[COMPLETE THE FOLLOWING]
A: Answer these questions about the passage on the 2013 ERP talent crisis.
(i) What did SAP launch, according to the passage?
(ii) What three things made up the "perfect storm" named in the first paragraph?
(iii) How long does the passage say the typical learning curve for a senior SAP consultant spans?
B: Carry on the passage about the 2013 ERP talent crisis, beginning after its final sentence.

[SELECTED PASSAGE]
◆ ◆ ◆ ◆ ◆

The year was 2013. If you were an SAP consultant, you could practically name your price. If you were a business trying to implement ERP, you were likely stuck in a bidding war for scarce talent. This was the height of the ERP implementation talent crisis—a perfect storm of surging demand, limited supply, and transformational technology that changed how companies approached enterprise software deployment forever.
The Perfect Storm: SAP HANA and the Talent Shortage
In 2013, the ERP landscape was undergoing a seismic shift. SAP had launched HANA, its revolutionary in-memory computing platform, promising to transform enterprise applications with unprecedented speed and real-time analytics. Companies saw the writing on the wall: adapt or fall behind. The rush to implement SAP HANA and modernize legacy ERP systems created an insatiable demand for experienced consultants.
But there was a problem. The talent pool hadn't grown to match this explosion in demand. ERP implementation requires deep expertise—understanding both the technical architecture and the business processes being transformed. You can't train someone to become a senior SAP consultant overnight. The typical learning curve spans years, not months.

◆ ◆ ◆ ◆ ◆

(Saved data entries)

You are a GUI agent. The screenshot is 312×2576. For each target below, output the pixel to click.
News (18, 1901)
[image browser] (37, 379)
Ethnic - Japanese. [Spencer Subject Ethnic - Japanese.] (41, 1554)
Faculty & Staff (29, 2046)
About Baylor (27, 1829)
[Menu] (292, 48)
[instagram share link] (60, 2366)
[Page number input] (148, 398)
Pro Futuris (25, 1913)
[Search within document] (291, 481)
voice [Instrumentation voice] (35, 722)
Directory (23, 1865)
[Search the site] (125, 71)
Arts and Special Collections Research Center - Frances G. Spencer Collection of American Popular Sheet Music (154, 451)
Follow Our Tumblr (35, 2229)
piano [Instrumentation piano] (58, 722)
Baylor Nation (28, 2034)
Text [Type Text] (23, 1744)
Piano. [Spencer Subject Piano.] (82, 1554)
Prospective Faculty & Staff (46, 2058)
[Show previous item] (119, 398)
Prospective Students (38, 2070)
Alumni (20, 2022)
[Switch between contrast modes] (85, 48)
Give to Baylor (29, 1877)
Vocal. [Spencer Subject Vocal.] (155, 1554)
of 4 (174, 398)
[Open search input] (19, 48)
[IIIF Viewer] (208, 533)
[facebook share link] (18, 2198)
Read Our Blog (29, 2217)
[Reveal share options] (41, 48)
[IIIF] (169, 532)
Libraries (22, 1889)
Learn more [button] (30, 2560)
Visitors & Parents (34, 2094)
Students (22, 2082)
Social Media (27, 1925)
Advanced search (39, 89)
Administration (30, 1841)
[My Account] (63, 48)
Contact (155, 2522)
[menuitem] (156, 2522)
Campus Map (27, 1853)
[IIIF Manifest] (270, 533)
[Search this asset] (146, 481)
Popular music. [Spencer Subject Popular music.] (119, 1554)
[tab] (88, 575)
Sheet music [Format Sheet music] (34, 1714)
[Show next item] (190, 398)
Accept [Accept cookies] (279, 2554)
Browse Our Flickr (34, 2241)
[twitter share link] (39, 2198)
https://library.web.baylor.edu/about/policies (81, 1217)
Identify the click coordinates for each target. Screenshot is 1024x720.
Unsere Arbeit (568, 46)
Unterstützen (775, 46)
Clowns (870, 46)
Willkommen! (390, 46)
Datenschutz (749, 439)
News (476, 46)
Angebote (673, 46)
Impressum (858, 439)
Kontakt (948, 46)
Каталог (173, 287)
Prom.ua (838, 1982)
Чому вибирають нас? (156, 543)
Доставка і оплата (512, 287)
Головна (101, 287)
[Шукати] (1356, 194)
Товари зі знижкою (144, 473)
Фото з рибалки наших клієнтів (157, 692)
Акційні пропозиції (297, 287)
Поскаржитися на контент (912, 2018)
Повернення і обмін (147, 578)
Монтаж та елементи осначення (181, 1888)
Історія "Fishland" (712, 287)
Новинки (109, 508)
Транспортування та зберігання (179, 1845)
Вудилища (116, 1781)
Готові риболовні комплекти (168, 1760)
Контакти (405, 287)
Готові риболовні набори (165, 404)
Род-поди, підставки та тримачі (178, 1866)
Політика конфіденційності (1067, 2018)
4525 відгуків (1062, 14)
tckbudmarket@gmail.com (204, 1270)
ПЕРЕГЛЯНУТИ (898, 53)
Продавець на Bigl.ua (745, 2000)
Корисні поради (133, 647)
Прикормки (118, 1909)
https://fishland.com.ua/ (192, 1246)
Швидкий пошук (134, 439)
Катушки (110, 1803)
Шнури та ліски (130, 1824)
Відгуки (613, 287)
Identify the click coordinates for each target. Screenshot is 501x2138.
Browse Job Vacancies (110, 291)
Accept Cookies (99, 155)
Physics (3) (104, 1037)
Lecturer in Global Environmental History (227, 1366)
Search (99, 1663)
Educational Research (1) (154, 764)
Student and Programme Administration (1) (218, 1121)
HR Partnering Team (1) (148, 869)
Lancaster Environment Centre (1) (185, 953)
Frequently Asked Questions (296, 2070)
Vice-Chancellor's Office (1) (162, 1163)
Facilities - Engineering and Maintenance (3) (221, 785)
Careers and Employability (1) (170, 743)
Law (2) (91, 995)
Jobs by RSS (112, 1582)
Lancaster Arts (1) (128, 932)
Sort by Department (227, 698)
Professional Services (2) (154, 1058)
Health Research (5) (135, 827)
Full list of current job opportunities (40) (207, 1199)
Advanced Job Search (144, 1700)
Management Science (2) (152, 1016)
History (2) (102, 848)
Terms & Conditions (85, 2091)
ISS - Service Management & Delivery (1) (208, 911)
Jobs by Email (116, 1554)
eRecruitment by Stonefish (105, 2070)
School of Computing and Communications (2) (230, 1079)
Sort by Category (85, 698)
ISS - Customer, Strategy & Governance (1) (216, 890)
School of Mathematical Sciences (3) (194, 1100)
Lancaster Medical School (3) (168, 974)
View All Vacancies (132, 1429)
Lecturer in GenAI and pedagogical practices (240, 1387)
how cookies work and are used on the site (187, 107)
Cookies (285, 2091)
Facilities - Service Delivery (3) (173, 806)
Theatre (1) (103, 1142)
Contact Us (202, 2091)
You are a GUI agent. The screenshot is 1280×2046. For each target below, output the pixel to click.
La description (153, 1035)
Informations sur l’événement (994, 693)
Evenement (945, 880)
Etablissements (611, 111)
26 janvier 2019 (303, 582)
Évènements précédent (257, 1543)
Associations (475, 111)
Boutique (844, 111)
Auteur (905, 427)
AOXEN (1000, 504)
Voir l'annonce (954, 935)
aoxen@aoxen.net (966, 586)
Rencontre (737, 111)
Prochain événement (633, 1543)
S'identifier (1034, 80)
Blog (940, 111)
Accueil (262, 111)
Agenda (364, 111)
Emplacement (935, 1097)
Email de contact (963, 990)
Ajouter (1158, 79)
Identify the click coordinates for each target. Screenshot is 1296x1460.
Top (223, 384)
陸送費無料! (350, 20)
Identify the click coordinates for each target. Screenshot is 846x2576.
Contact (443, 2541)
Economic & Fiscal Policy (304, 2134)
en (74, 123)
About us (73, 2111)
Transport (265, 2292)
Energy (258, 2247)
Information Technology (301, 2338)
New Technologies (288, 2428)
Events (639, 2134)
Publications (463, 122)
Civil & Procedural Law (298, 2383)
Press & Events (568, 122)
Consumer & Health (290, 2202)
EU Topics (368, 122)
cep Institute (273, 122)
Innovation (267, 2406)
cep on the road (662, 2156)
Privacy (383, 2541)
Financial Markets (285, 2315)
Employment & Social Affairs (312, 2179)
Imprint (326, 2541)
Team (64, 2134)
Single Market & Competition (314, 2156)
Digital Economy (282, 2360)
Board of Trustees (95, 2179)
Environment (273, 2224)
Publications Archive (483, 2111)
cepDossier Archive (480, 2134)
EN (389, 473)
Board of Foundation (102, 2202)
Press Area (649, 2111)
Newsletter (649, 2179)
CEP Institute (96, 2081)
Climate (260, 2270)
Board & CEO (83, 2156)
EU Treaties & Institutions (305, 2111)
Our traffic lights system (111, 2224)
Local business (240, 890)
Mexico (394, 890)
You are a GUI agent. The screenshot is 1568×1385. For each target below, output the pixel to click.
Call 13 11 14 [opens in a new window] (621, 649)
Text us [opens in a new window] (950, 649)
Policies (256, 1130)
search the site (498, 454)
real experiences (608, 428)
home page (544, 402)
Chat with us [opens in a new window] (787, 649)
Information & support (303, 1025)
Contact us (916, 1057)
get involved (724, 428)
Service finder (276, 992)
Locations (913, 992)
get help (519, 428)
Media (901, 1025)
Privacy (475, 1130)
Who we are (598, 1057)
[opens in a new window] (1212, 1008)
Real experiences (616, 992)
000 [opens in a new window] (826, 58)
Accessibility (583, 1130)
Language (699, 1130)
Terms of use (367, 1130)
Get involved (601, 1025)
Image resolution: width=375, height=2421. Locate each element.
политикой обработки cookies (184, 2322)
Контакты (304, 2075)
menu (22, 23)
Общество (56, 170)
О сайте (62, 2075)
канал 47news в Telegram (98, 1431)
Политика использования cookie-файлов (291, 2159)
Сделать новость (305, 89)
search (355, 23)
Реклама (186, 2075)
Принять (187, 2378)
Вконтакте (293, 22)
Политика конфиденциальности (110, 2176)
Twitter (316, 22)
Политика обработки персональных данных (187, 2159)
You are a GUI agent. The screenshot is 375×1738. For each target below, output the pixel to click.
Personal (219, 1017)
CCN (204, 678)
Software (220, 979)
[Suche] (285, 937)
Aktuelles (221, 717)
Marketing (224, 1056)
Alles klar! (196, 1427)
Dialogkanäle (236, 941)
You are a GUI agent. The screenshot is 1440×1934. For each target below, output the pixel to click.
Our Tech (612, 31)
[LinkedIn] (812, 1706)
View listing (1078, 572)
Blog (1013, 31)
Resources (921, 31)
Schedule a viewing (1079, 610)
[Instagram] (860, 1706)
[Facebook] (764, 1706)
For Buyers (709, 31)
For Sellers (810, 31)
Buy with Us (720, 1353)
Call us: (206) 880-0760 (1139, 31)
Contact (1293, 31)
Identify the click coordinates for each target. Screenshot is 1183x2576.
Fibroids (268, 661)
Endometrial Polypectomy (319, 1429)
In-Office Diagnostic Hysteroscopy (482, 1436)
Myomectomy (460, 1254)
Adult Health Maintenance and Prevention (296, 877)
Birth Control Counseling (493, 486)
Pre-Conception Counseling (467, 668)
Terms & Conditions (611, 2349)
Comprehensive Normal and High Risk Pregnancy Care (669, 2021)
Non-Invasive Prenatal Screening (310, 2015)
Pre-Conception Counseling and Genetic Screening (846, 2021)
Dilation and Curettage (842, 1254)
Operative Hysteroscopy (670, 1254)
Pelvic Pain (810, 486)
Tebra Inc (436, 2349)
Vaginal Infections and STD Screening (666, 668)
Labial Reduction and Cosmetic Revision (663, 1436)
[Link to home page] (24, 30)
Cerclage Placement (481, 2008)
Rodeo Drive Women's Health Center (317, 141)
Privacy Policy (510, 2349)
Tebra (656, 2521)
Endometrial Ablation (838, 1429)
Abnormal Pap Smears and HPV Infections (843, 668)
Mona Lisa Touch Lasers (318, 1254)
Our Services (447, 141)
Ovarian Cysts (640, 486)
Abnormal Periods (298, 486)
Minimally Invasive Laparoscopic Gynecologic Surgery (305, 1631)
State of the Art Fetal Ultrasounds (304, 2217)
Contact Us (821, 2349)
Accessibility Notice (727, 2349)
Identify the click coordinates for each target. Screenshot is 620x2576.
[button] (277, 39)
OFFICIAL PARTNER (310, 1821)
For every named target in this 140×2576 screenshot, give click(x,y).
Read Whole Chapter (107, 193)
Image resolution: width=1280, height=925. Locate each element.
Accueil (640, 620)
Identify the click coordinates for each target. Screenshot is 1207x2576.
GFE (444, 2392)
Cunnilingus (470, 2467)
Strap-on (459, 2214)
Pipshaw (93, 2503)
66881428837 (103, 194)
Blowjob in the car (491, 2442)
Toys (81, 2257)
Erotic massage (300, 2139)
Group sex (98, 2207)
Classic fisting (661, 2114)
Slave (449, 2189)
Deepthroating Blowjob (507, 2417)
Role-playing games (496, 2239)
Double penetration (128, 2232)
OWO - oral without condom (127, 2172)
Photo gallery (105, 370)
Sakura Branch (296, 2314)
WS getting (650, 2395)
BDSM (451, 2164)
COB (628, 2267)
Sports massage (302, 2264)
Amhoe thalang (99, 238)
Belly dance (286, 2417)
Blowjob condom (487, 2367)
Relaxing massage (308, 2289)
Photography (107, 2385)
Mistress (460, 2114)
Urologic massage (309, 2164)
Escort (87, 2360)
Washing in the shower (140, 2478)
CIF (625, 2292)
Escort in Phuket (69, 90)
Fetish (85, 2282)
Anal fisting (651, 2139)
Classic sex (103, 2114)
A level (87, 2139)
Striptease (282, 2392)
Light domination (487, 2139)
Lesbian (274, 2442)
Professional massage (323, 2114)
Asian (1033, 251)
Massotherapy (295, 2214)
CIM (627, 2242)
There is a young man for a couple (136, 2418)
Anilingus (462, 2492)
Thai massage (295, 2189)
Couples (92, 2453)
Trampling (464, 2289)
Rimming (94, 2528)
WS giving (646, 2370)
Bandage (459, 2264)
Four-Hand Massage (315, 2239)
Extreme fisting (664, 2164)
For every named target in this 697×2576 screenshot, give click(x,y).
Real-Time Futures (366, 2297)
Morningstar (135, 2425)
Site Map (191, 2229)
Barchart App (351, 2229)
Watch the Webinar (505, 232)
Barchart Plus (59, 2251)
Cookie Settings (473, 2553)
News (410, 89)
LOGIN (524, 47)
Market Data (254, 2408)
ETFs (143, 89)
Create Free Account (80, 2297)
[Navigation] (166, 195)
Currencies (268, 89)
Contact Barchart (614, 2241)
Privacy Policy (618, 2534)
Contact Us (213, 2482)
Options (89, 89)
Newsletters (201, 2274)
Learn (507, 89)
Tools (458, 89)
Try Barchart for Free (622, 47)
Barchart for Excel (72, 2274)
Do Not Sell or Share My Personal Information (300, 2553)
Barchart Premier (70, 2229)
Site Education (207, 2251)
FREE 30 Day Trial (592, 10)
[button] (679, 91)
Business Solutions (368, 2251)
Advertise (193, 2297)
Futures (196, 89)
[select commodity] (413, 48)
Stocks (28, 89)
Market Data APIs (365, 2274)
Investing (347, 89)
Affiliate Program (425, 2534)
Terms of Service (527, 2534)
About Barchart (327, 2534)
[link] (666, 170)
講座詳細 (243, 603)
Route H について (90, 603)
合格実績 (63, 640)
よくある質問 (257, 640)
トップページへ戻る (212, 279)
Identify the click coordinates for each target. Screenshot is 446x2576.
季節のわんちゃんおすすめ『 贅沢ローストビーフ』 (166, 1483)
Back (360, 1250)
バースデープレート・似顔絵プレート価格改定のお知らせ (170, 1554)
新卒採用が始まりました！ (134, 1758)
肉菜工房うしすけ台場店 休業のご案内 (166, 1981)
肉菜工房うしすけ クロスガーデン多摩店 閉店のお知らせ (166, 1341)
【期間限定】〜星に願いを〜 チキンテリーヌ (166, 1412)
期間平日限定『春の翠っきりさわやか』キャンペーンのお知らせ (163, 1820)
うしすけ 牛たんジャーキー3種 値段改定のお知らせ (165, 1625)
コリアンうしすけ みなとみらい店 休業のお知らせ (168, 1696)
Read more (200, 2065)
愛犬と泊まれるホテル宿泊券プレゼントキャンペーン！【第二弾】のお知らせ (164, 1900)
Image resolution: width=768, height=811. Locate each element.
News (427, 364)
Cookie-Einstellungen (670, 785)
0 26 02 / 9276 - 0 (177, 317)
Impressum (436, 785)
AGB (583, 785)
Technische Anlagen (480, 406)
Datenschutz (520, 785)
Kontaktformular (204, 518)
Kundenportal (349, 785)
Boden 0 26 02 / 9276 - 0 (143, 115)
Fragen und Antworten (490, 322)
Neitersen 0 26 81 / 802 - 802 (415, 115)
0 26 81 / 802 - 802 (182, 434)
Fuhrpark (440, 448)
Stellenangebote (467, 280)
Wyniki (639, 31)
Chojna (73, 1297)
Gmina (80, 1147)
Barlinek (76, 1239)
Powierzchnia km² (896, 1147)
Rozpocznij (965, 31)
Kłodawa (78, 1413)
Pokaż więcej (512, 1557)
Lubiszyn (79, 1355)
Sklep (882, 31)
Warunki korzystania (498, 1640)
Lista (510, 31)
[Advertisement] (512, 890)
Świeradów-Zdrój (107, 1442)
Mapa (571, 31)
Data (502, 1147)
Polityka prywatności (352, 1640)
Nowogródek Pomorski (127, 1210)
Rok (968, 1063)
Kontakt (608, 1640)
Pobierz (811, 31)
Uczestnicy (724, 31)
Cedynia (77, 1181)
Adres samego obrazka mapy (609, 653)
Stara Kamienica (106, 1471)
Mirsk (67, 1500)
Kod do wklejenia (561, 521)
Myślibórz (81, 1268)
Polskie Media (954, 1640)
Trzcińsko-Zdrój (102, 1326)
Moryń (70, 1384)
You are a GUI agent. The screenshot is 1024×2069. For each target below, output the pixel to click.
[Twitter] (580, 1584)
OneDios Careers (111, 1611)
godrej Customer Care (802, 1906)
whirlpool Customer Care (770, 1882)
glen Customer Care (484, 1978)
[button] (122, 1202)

◆ ◆ ◆ ◆ ◆

[OUTPUTS FOR THE TASKS]
A:
(i) HANA, its in-memory computing platform.
(ii) Surging demand, limited supply, and transformational technology.
(iii) Years, not months.

B:
The result? An ERP consultant shortage that sent shockwaves through the industry. Companies found themselves competing for the same pool of experienced professionals, and consultants found themselves in the driver's seat.
The Bidding Wars: When Rates Exploded
Consultant billing rates skyrocketed. What had been a $150-$200/hour market suddenly saw rates climbing to $250, $300, even $400+ per hour for senior SAP consultants with HANA experience. Project budgets ballooned. Implementation timelines stretched as companies struggled to secure the talent they needed.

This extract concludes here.